Louisville home owners facing foreclosure may be eligible for a new loan product designed to refinance loans that have predatory terms.
In recent years, Louisville has experienced a spike in the number of foreclosures, partially as a result of predatory loans. To respond to the problem, Christie McCravy of The Housing Partnership and Kevin Dunlap of the Louisville Urban League led an effort to design the Anti-Predatory Loan Program. The goal of the program is twofold: to help home owners avoid foreclosure and to help them maintain their homes after the refinancing.
The designers said the success of the program depended on variances from Fannie Mae's underwriting criteria. Fannie Mae agreed to nine variances that include expanded back-end ratio, expanded loan-to-value ratio, credit score exemption and income eligibility flexibility.
For example, if a home owner’s income is below 80 percent of the area median income, Louisville Metro government will provide funds for rehabilitation through a forgivable loan. The maximum loan-to-value ratio is 125 percent. A home owner can earn up to 100 percent of the area’s median income and still be eligible for the Anti-Predatory Loan Program. However, anyone above 80 percent of the area's median income is not eligible for Louisville Metro government funding.
All loans are reviewed by a committee composed of representatives from The Housing Partnership, Louisville Urban League, Louisville Metro government, Old National Bank and Republic Bank.
The Federal Home Loan Bank of Cincinnati has announced its New Neighbors program, which provides permanent housing assistance for households displaced by 2005 hurricanes. The Federal Home Loan Bank of Cincinnati has made $15 million available for this new program. Displaced people can apply through financial institution members in the three states covered by the bank: Ohio, Kentucky and Tennessee.
The New Neighbors program will focus on home ownership and rental, with the ownership assistance grants available on a first-come, first-served basis and the rental assistance grants available through competitive offerings.
The home ownership program will make down-payment and closing cost assistance grants of up to $20,000 available to displaced persons who wish to buy a home. Applicants must work through member financial institutions.

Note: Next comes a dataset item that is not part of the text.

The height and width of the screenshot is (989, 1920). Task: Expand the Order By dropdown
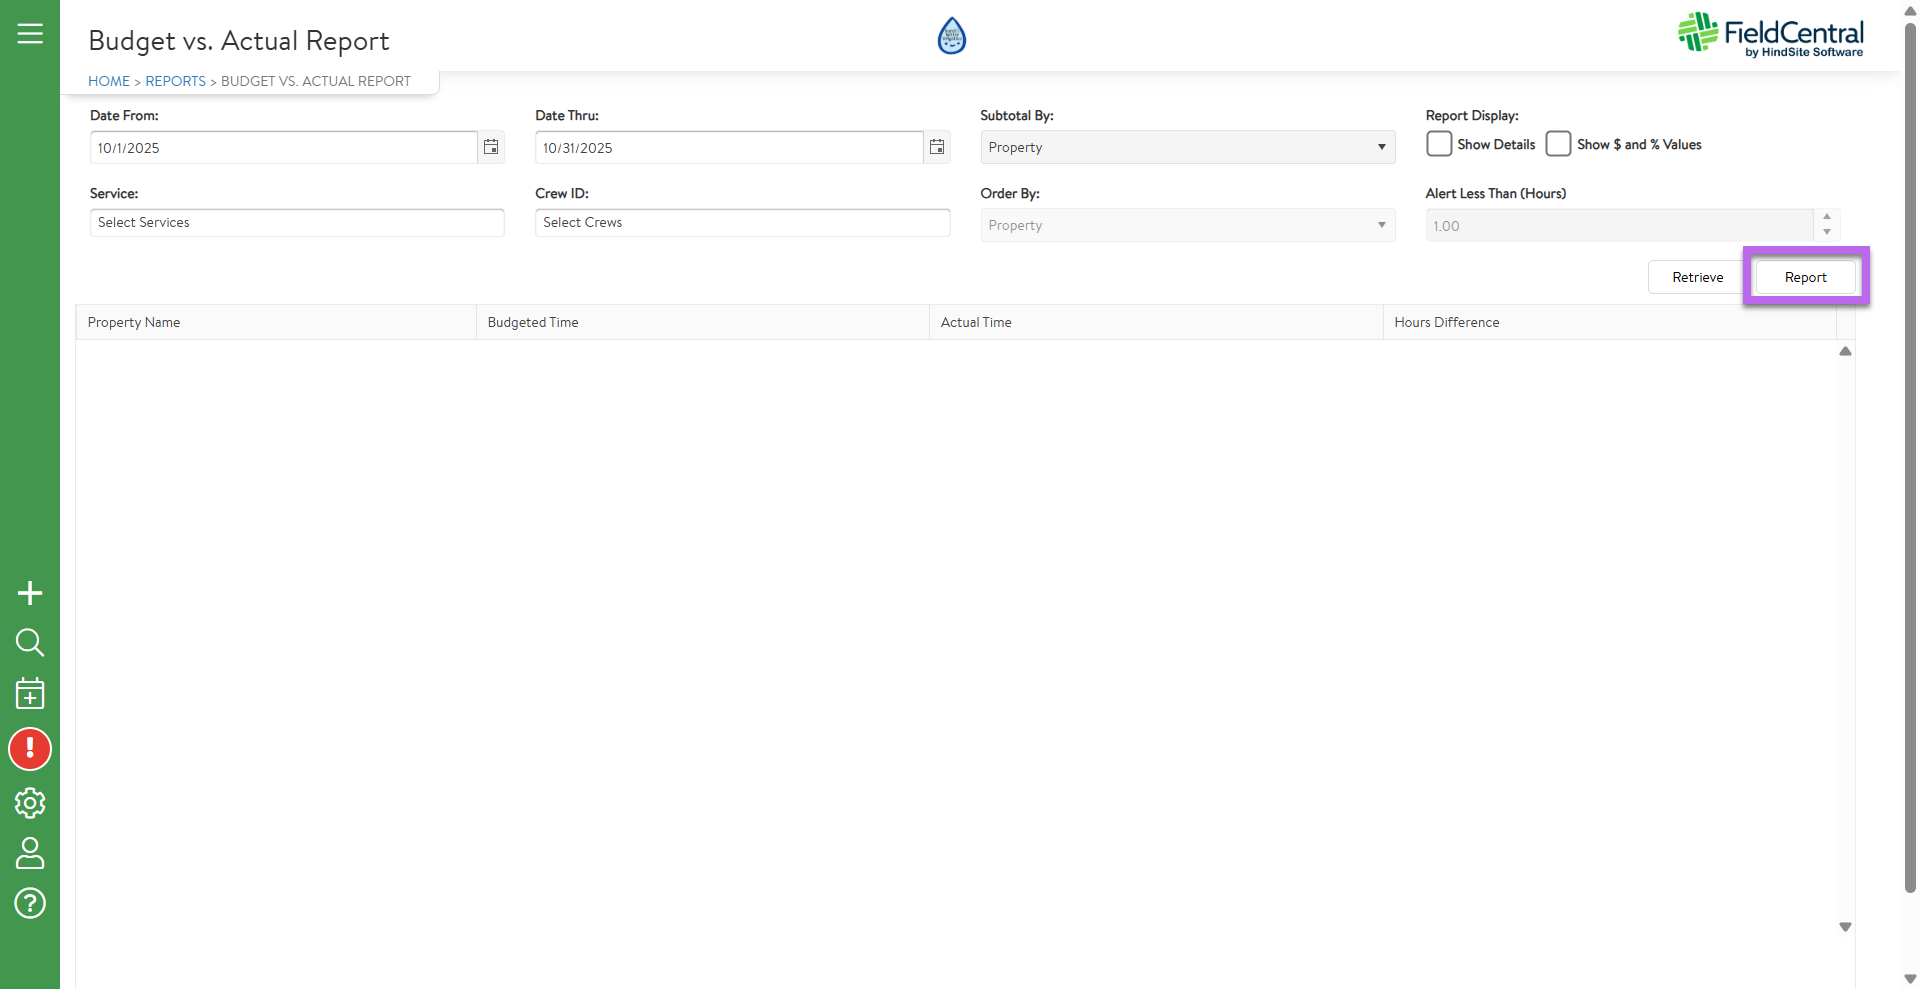tap(1187, 225)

The rental program will make up to $20,000 available per unit for up to eight units to the owner of the rental property. That owner, or sponsor, can be a nonprofit, for-profit or government organization with an ownership interest in the property and the capacity for developing and providing rental housing. The sponsor must partner with a member financial institution to submit an application.
Both programs have no income limits for buyers or tenants but do require them to be FEMA-eligible.
For more information, contact Carol Peterson, senior vice president, or Jeff Reynolds, vice president, at 1-888-345-2246.
Wal-Mart Stores Inc. of Bentonville, Ark., has created a $25 million private equity fund to invest in businesses owned by women and minorities. The fund will provide equity capital to the business owners for acquisitions, joint ventures and other growth and expansion initiatives. The first investments could be available as early as mid-January.
To be considered for investment, candidates must either operate companies or be in the process of acquiring companies that distribute or have the capacity to distribute products and services to major retailers. Candidates must also be certified as a minority or women-owned or minority-controlled business as defined by the National Minority Supplier Development Council and the Women's Business Enterprise National Council.